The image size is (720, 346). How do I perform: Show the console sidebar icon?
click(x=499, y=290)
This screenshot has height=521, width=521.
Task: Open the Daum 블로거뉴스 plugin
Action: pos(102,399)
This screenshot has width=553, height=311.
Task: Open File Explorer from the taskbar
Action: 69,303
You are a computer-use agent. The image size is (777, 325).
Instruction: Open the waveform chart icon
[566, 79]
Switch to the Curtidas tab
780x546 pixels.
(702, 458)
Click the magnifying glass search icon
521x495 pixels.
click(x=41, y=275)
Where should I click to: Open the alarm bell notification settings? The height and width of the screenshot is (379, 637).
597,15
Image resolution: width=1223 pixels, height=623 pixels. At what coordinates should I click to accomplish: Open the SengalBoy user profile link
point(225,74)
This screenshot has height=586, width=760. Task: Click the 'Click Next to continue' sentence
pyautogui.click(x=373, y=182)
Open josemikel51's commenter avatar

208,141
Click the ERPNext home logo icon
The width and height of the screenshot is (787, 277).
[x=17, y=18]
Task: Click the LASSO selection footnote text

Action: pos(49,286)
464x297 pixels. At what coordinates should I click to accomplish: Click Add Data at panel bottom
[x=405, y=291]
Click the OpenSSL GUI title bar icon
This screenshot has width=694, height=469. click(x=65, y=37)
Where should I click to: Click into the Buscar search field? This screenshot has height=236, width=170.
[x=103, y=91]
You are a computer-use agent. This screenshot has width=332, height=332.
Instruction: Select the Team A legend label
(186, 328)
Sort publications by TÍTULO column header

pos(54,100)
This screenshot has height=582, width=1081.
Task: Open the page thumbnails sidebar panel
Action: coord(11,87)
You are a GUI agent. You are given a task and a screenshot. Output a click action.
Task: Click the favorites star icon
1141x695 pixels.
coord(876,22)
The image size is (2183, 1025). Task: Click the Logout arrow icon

» Work to be completed
All lines from the one holding "You are a computer-use agent. This" through the end of the entries need to be given again exactly. Leave out the others.

» Answer to the exercise
You are a computer-use agent. This screenshot has width=332, height=332.
Instruction: Select the Team A legend label
(186, 328)
Sort publications by TÍTULO column header

pos(54,100)
This screenshot has height=582, width=1081.
Task: Open the page thumbnails sidebar panel
Action: coord(11,87)
You are a GUI agent. You are given a task and a screenshot. Output a click action.
Task: Click the favorites star icon
1141x695 pixels.
coord(876,22)
The image size is (2183, 1025). Task: Click the Logout arrow icon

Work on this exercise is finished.